As Brands Try to Sell ‘Woke,’ Customers Wise Up

As social and political resistance movements make daily headlines, is there room for a brand in that conversation? A few companies have tried to make social awareness a focal point of ads or messaging, but have come off doing more damage than good.

Today’s consumers actually prize social responsibility — but not as a selling point. Sadly, some companies haven’t learned that lesson.

Recently, Pepsi and Lyft have tried to position themselves as socially-aware brands, but the pitches have backfired. Pepsi used Kendall Jenner as the catalyst of a fake resistance rally, calming tensions between the people and the police by delivering a Pepsi to an officer. Lyft has been trying to distance itself from its tumultuous competitor Uber, as cofounder John Zimmer called his company “woke.”

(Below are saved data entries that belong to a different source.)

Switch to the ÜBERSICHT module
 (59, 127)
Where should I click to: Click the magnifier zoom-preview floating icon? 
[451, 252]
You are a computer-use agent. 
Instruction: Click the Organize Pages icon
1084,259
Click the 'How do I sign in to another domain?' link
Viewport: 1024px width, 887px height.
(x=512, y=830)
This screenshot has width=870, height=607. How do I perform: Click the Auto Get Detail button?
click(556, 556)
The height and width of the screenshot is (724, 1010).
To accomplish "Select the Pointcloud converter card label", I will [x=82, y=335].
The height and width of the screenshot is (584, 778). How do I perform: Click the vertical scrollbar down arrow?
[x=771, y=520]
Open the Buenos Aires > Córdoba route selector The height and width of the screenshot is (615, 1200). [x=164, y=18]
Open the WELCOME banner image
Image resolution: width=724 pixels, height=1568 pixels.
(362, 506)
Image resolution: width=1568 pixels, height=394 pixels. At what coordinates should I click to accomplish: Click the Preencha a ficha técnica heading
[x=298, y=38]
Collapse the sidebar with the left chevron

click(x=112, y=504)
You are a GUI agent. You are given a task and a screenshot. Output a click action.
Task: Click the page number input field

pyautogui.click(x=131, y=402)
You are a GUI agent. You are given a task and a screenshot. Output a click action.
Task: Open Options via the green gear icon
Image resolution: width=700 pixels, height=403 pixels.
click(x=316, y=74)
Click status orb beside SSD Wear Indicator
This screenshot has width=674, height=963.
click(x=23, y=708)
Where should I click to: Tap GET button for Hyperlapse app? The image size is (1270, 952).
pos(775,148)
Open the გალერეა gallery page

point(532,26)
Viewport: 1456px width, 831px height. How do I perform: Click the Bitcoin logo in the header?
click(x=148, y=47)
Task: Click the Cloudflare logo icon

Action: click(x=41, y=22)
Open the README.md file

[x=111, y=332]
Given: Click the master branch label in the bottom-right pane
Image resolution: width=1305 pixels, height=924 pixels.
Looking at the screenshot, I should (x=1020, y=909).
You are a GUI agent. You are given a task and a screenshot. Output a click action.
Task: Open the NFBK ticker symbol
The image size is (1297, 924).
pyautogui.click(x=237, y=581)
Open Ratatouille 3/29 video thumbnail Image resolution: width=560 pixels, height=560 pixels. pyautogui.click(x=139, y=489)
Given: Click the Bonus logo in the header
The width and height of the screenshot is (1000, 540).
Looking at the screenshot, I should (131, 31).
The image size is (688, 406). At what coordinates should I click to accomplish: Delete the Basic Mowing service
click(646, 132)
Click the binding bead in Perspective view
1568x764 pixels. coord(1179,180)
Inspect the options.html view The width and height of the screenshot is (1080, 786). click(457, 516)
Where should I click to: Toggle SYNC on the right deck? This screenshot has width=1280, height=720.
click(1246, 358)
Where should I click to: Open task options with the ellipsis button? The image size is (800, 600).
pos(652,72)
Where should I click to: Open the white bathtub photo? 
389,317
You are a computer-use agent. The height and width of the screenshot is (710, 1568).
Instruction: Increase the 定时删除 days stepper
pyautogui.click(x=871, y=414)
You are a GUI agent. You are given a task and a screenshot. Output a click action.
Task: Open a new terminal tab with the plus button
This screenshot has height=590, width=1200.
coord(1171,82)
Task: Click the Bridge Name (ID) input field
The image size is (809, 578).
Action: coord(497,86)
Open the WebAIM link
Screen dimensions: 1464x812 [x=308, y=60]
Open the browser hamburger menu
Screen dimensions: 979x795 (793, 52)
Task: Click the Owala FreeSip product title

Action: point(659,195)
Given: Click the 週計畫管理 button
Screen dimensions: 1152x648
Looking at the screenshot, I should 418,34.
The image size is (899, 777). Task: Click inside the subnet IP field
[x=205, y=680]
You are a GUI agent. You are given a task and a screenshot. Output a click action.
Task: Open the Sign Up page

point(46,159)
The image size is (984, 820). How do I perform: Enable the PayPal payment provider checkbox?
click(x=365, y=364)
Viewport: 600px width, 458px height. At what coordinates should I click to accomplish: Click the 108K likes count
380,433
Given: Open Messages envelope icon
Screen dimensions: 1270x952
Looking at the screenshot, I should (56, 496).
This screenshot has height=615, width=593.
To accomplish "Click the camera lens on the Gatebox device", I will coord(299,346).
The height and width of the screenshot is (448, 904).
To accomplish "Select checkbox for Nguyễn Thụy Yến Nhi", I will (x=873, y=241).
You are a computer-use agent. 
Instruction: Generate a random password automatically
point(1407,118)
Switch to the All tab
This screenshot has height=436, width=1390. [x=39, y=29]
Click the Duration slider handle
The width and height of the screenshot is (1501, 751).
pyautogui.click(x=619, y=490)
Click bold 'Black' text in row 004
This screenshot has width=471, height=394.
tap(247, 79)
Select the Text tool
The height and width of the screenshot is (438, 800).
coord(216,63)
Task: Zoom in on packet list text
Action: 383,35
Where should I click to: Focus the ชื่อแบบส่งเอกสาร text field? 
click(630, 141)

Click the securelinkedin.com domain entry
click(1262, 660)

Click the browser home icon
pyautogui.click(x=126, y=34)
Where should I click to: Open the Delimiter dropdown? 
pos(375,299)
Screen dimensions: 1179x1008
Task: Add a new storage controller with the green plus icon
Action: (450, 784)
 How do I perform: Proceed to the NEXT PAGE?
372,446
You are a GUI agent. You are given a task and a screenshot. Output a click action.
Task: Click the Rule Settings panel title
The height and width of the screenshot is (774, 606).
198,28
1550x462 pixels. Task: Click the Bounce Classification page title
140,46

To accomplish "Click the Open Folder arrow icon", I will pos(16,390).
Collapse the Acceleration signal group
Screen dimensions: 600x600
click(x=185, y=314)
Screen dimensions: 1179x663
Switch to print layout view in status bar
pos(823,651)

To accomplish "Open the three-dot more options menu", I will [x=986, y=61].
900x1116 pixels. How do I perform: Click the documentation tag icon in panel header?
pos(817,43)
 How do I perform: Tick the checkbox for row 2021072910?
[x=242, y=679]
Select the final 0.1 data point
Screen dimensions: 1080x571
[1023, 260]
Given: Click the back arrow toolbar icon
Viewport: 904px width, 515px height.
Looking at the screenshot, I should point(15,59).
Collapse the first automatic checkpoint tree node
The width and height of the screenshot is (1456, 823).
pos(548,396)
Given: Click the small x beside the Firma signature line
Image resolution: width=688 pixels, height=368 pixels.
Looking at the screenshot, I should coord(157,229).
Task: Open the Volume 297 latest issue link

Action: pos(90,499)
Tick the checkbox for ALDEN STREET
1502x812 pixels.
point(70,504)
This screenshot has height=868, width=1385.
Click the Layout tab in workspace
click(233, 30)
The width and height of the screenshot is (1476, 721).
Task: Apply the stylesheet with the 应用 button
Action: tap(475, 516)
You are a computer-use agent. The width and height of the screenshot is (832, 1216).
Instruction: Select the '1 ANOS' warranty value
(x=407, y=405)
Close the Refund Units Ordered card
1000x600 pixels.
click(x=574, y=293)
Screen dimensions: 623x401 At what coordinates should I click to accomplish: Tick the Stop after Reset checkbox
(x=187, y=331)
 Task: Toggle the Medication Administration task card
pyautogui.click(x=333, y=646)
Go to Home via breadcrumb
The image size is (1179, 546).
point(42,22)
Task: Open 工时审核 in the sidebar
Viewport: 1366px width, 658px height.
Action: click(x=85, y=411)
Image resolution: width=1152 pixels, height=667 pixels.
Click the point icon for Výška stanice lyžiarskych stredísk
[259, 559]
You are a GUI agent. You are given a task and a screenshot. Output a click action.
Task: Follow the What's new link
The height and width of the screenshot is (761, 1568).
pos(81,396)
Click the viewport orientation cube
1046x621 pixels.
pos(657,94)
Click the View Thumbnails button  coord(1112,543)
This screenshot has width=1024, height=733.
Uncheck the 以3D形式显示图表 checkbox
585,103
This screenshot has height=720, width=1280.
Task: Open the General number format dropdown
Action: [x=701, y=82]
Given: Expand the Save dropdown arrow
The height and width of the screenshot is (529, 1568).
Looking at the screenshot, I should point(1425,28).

Pepsi quickly pulled its ad, but not before a wave of outrage from social media, and the ensuing mocking memes. The commercial was incredibly tone-deaf, making light of tense conflicts with the police. Lyft’s Zimmer saw his comments laughed off, as consumers pointed out that they don’t treat drivers much better than Uber. Customers are able to see right through these types of efforts.

By trying to look socially responsible, these companies have actually hurt themselves and barged into a conversation not meant for them.

Consumers don’t want social responsibility to be part of an ad campaign. They want to buy from companies that actively practice it — and not just in front of a camera.

Instead of showcasing your “wokeness” in an ad or staging a fake resistance rally just for product placement, brands can actually gain superfans by enacting more responsible practices.

A study by Nielsen shows that consumers will respond to true, authentic awareness with their wallets. In that survey, 66 percent of those polled said they’d be willing to spend more on products that come from companies committed to a positive social and environmental impact.

Here are a few ways brands can practice social responsibility (and not come under fire on Twitter):

Make it part of your mission

One of the key tenets of companies such as Salesforce, Patagonia and Adobe is charitable efforts. They encourage their employees to donate to charity and spend hours during volunteer work, often giving them a reward for doing so. This is a common and very effective way to practice corporate social responsibility without contacting an ad agency.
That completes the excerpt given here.